> _Data for review_:
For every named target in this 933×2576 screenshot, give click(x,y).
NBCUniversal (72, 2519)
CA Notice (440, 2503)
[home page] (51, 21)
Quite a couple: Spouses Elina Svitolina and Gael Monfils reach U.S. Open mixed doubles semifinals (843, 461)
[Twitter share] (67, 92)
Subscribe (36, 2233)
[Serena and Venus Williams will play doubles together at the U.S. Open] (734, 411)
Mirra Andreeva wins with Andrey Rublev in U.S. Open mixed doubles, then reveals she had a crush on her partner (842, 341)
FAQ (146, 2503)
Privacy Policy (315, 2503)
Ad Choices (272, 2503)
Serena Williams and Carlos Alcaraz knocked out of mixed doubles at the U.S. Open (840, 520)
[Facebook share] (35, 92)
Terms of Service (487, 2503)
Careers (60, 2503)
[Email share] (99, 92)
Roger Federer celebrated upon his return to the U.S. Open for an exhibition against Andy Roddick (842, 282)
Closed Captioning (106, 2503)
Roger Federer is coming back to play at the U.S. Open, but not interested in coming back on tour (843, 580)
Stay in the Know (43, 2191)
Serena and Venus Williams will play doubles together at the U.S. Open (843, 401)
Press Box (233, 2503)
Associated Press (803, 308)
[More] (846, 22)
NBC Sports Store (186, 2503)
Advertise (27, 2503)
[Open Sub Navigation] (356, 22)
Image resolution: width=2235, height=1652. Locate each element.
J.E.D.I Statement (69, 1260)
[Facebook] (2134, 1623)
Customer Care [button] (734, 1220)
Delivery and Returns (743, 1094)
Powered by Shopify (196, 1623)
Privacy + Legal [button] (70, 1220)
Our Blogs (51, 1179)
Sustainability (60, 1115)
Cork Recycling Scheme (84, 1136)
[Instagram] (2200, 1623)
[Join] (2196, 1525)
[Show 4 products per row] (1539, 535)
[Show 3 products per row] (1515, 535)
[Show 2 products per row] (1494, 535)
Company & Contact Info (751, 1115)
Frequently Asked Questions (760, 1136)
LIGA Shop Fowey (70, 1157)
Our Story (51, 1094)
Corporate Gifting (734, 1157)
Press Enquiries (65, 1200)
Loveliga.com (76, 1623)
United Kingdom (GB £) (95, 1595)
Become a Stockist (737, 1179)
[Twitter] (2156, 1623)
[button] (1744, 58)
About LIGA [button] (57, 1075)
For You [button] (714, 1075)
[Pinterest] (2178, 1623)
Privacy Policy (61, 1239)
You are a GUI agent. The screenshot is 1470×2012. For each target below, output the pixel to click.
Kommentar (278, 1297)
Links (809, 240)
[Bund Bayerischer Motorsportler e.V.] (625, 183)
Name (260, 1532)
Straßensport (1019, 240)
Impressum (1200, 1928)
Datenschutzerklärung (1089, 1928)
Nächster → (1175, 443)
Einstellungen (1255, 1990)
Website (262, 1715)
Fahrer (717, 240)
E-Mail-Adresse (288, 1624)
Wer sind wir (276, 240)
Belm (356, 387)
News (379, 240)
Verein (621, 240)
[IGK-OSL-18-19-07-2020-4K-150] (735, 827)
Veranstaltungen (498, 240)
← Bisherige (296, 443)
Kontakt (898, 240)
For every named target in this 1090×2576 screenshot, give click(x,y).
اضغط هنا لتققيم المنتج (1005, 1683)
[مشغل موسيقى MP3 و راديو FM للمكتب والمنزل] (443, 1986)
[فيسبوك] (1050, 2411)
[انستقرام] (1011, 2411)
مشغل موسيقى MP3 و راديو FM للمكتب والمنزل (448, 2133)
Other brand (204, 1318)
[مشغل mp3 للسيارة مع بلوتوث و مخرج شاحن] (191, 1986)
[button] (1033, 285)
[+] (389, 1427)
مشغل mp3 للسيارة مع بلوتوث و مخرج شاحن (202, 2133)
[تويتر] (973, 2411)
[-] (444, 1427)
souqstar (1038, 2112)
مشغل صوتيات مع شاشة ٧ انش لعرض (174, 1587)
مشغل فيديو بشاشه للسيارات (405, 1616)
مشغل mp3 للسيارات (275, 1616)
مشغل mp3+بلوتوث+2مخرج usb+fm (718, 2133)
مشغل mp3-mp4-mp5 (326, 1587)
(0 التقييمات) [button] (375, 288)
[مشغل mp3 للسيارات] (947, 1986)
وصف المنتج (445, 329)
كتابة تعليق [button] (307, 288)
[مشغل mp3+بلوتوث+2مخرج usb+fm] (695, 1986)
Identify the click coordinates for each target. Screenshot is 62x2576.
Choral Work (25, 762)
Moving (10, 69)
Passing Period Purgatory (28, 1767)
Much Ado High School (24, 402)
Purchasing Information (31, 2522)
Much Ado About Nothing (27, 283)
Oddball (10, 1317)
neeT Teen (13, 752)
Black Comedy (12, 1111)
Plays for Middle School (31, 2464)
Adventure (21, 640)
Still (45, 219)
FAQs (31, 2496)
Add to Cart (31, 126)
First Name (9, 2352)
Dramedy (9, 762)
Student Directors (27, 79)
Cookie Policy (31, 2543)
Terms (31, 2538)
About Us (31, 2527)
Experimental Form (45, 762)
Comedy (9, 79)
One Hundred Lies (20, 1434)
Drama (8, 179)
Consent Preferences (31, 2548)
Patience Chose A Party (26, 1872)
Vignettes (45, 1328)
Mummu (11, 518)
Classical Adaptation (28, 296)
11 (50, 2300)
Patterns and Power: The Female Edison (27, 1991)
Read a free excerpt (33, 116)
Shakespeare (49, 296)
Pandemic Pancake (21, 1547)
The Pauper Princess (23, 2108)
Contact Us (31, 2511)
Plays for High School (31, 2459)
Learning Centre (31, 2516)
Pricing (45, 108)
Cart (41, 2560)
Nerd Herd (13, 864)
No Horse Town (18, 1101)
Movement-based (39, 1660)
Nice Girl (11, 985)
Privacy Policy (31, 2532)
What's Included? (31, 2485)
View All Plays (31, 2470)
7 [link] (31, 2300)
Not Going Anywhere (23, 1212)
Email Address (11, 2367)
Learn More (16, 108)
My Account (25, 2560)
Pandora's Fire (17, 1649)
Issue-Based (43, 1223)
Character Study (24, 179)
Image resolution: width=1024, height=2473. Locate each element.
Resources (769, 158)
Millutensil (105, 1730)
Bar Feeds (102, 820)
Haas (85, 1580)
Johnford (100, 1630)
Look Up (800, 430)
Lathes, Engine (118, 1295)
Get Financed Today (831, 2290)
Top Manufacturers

> _Exercise instructions_:
After reading the material above, repeat all of it exactly.

> _Answer space_:
For every named target in this 933×2576 screenshot, give click(x,y).
NBCUniversal (72, 2519)
CA Notice (440, 2503)
[home page] (51, 21)
Quite a couple: Spouses Elina Svitolina and Gael Monfils reach U.S. Open mixed doubles semifinals (843, 461)
[Twitter share] (67, 92)
Subscribe (36, 2233)
[Serena and Venus Williams will play doubles together at the U.S. Open] (734, 411)
Mirra Andreeva wins with Andrey Rublev in U.S. Open mixed doubles, then reveals she had a crush on her partner (842, 341)
FAQ (146, 2503)
Privacy Policy (315, 2503)
Ad Choices (272, 2503)
Serena Williams and Carlos Alcaraz knocked out of mixed doubles at the U.S. Open (840, 520)
[Facebook share] (35, 92)
Terms of Service (487, 2503)
Careers (60, 2503)
[Email share] (99, 92)
Roger Federer celebrated upon his return to the U.S. Open for an exhibition against Andy Roddick (842, 282)
Closed Captioning (106, 2503)
Roger Federer is coming back to play at the U.S. Open, but not interested in coming back on tour (843, 580)
Stay in the Know (43, 2191)
Serena and Venus Williams will play doubles together at the U.S. Open (843, 401)
Press Box (233, 2503)
Associated Press (803, 308)
[More] (846, 22)
NBC Sports Store (186, 2503)
Advertise (27, 2503)
[Open Sub Navigation] (356, 22)
Image resolution: width=2235, height=1652. Locate each element.
J.E.D.I Statement (69, 1260)
[Facebook] (2134, 1623)
Customer Care [button] (734, 1220)
Delivery and Returns (743, 1094)
Powered by Shopify (196, 1623)
Privacy + Legal [button] (70, 1220)
Our Blogs (51, 1179)
Sustainability (60, 1115)
Cork Recycling Scheme (84, 1136)
[Instagram] (2200, 1623)
[Join] (2196, 1525)
[Show 4 products per row] (1539, 535)
[Show 3 products per row] (1515, 535)
[Show 2 products per row] (1494, 535)
Company & Contact Info (751, 1115)
Frequently Asked Questions (760, 1136)
LIGA Shop Fowey (70, 1157)
Our Story (51, 1094)
Corporate Gifting (734, 1157)
Press Enquiries (65, 1200)
Loveliga.com (76, 1623)
United Kingdom (GB £) (95, 1595)
Become a Stockist (737, 1179)
[Twitter] (2156, 1623)
[button] (1744, 58)
About LIGA [button] (57, 1075)
For You [button] (714, 1075)
[Pinterest] (2178, 1623)
Privacy Policy (61, 1239)
You are a GUI agent. The screenshot is 1470×2012. For each target below, output the pixel to click.
Kommentar (278, 1297)
Links (809, 240)
[Bund Bayerischer Motorsportler e.V.] (625, 183)
Name (260, 1532)
Straßensport (1019, 240)
Impressum (1200, 1928)
Datenschutzerklärung (1089, 1928)
Nächster → (1175, 443)
Einstellungen (1255, 1990)
Website (262, 1715)
Fahrer (717, 240)
E-Mail-Adresse (288, 1624)
Wer sind wir (276, 240)
Belm (356, 387)
News (379, 240)
Verein (621, 240)
[IGK-OSL-18-19-07-2020-4K-150] (735, 827)
Veranstaltungen (498, 240)
← Bisherige (296, 443)
Kontakt (898, 240)
For every named target in this 1090×2576 screenshot, give click(x,y).
اضغط هنا لتققيم المنتج (1005, 1683)
[مشغل موسيقى MP3 و راديو FM للمكتب والمنزل] (443, 1986)
[فيسبوك] (1050, 2411)
[انستقرام] (1011, 2411)
مشغل موسيقى MP3 و راديو FM للمكتب والمنزل (448, 2133)
Other brand (204, 1318)
[مشغل mp3 للسيارة مع بلوتوث و مخرج شاحن] (191, 1986)
[button] (1033, 285)
[+] (389, 1427)
مشغل mp3 للسيارة مع بلوتوث و مخرج شاحن (202, 2133)
[تويتر] (973, 2411)
[-] (444, 1427)
souqstar (1038, 2112)
مشغل صوتيات مع شاشة ٧ انش لعرض (174, 1587)
مشغل فيديو بشاشه للسيارات (405, 1616)
مشغل mp3 للسيارات (275, 1616)
مشغل mp3+بلوتوث+2مخرج usb+fm (718, 2133)
مشغل mp3-mp4-mp5 (326, 1587)
(0 التقييمات) [button] (375, 288)
[مشغل mp3 للسيارات] (947, 1986)
وصف المنتج (445, 329)
كتابة تعليق [button] (307, 288)
[مشغل mp3+بلوتوث+2مخرج usb+fm] (695, 1986)
Identify the click coordinates for each target. Screenshot is 62x2576.
Choral Work (25, 762)
Moving (10, 69)
Passing Period Purgatory (28, 1767)
Much Ado High School (24, 402)
Purchasing Information (31, 2522)
Much Ado About Nothing (27, 283)
Oddball (10, 1317)
neeT Teen (13, 752)
Black Comedy (12, 1111)
Plays for Middle School (31, 2464)
Adventure (21, 640)
Still (45, 219)
FAQs (31, 2496)
Add to Cart (31, 126)
First Name (9, 2352)
Dramedy (9, 762)
Student Directors (27, 79)
Cookie Policy (31, 2543)
Terms (31, 2538)
About Us (31, 2527)
Experimental Form (45, 762)
Comedy (9, 79)
One Hundred Lies (20, 1434)
Drama (8, 179)
Consent Preferences (31, 2548)
Patience Chose A Party (26, 1872)
Vignettes (45, 1328)
Mummu (11, 518)
Classical Adaptation (28, 296)
11 (50, 2300)
Patterns and Power: The Female Edison (27, 1991)
Read a free excerpt (33, 116)
Shakespeare (49, 296)
Pandemic Pancake (21, 1547)
The Pauper Princess (23, 2108)
Contact Us (31, 2511)
Plays for High School (31, 2459)
Learning Centre (31, 2516)
Pricing (45, 108)
Cart (41, 2560)
Nerd Herd (13, 864)
No Horse Town (18, 1101)
Movement-based (39, 1660)
Nice Girl (11, 985)
Privacy Policy (31, 2532)
What's Included? (31, 2485)
View All Plays (31, 2470)
7 [link] (31, 2300)
Not Going Anywhere (23, 1212)
Email Address (11, 2367)
Learn More (16, 108)
My Account (25, 2560)
Pandora's Fire (17, 1649)
Issue-Based (43, 1223)
Character Study (24, 179)
Image resolution: width=1024, height=2473. Locate each element.
Resources (769, 158)
Millutensil (105, 1730)
Bar Feeds (102, 820)
Haas (85, 1580)
Johnford (100, 1630)
Look Up (800, 430)
Lathes, Engine (118, 1295)
Get Financed Today (831, 2290)
Top Manufacturers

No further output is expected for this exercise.